Wednesday, December 07, 2022

Su Cho, The Symmetry of Fish



My grandmother picks up
the bottom of her white hemp
mourning dress and hurls
a fluorescent green bottle of soju
into the fire. The great bier
with magenta and neon yellow
streamers cracks inside the smoke.
Facing the marble headstone
are pastel rice cakes
and apples stacked five high.
Pouring soju into ceramic glasses,
she toasts to the harvest,
tosses wedding portraits,
fine linens, cabbages, and his
work pants into the pyre,
and sits in front of the marble table
with a bowl of rice and drink, waiting
for him to pick up his chopsticks and eat.

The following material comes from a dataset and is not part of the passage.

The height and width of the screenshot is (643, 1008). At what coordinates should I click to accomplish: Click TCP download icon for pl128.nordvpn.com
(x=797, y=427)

Born in South Korea and raised in Indiana, poet and essayist Su Cho’s full-length poetry debut is The Symmetry of Fish (Penguin, 2022), published as part of the National Poetry Series, as selected by Paige Lewis. Rich with a lyric detail and precision, Cho’s narratives explore memory, family and uncertainty, writing out delicate and careful turns around holding back, crafting lines in her hands. “If you can’t peel the skin // of a pear in a thin spiral with a fruit knife // you can’t get married.” she writes, as part of an early poem in the collection. I’m curious about her use of form, including repeated abecedarians, allowing the constraint of particular forms the possibility of directions that perhaps she otherwise may not have worked. Cho’s poems explore narrative with an eye toward lyric detail, offering a perspective of being caught between cultures, including as the child of immigrant parents who don’t speak English very well; or at least, well enough for their own comfort, leaning on their daughter for support. As the abecedarian “HELLO, MY PARENTS DON’T SPEAK ENGLISH WELL, / HOW CAN I HELP YOU?” reads: “The expensive sticky rice, stones in my stomach. / X-rays of what I eat at home scattered for the school to see. / Yet twenty years later, I am on the phone in a different time / Zone, speaking for my mother, how we just want some accountability.” What is fascinating, in part, about her use of the abecedarian is through her use of an alphabet of a language set as a distance from her parents, even as Cho wraps and works Korean myth through the sacred relics and references of western culture. And through this distance, these distances, she draws her distinctive lyric narratives around some of the shapes of these silences, outlining those silences with such strength that they finally begin to speak.